----- Material provided -----

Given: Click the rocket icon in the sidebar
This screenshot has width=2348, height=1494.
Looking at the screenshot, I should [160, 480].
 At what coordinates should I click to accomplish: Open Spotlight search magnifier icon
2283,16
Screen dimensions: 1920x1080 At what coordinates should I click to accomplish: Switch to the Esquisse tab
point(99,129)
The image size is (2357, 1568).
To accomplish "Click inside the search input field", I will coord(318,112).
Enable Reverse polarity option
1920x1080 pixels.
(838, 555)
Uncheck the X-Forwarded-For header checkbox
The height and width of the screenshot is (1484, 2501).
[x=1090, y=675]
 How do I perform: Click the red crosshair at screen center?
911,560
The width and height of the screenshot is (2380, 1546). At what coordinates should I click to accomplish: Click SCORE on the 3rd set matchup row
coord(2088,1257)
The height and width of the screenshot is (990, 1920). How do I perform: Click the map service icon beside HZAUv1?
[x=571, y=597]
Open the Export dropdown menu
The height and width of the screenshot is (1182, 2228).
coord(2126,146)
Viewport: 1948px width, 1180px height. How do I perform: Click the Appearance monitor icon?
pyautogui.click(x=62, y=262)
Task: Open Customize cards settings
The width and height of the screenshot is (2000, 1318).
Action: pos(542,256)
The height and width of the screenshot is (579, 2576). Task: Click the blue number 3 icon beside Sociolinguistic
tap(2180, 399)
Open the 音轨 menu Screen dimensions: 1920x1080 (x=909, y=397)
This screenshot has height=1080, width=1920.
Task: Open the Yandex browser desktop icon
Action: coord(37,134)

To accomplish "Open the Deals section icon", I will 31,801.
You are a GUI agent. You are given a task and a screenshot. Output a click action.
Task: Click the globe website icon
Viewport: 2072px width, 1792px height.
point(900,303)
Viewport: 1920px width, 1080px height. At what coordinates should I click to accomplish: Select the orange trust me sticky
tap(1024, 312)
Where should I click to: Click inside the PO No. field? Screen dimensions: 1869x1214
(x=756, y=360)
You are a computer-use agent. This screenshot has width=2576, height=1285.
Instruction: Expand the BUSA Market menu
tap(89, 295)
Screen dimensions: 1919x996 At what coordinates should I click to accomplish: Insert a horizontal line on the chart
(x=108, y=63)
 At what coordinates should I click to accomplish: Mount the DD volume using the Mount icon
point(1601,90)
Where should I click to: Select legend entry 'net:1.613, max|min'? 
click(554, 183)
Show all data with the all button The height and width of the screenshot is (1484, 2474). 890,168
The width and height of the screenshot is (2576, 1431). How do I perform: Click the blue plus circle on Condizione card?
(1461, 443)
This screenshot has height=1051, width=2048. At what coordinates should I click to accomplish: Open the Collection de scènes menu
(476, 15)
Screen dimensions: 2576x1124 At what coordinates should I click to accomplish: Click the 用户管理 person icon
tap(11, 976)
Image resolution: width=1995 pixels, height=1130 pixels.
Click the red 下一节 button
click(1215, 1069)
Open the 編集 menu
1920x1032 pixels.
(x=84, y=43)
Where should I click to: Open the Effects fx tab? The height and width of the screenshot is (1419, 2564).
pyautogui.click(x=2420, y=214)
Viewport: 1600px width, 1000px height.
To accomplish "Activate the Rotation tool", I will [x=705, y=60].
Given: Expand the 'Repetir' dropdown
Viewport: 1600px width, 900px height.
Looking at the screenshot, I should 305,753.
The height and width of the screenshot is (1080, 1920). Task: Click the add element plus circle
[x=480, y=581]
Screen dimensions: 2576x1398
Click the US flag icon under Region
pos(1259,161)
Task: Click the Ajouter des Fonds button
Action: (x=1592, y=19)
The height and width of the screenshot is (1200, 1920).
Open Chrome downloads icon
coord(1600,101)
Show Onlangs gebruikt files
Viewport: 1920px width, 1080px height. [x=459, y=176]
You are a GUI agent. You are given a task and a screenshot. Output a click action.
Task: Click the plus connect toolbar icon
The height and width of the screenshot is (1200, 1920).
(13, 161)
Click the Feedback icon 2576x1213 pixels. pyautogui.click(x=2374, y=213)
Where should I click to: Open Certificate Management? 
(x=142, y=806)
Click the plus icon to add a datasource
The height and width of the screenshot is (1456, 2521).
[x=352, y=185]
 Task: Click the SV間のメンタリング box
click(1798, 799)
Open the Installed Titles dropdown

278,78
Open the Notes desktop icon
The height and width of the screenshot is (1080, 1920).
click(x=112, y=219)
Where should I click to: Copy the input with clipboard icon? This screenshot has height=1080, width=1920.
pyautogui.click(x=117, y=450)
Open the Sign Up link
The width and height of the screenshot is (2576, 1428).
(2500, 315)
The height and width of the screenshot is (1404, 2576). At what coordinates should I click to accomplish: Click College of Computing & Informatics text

-----

What this task involves
Up to and including the last line of the data, copy each line exactly, starting with the line that contains "Open the Installed Titles dropdown".

Exercise solution
Open the Installed Titles dropdown

278,78
Open the Notes desktop icon
The height and width of the screenshot is (1080, 1920).
click(x=112, y=219)
Where should I click to: Copy the input with clipboard icon? This screenshot has height=1080, width=1920.
pyautogui.click(x=117, y=450)
Open the Sign Up link
The width and height of the screenshot is (2576, 1428).
(2500, 315)
The height and width of the screenshot is (1404, 2576). At what coordinates should I click to accomplish: Click College of Computing & Informatics text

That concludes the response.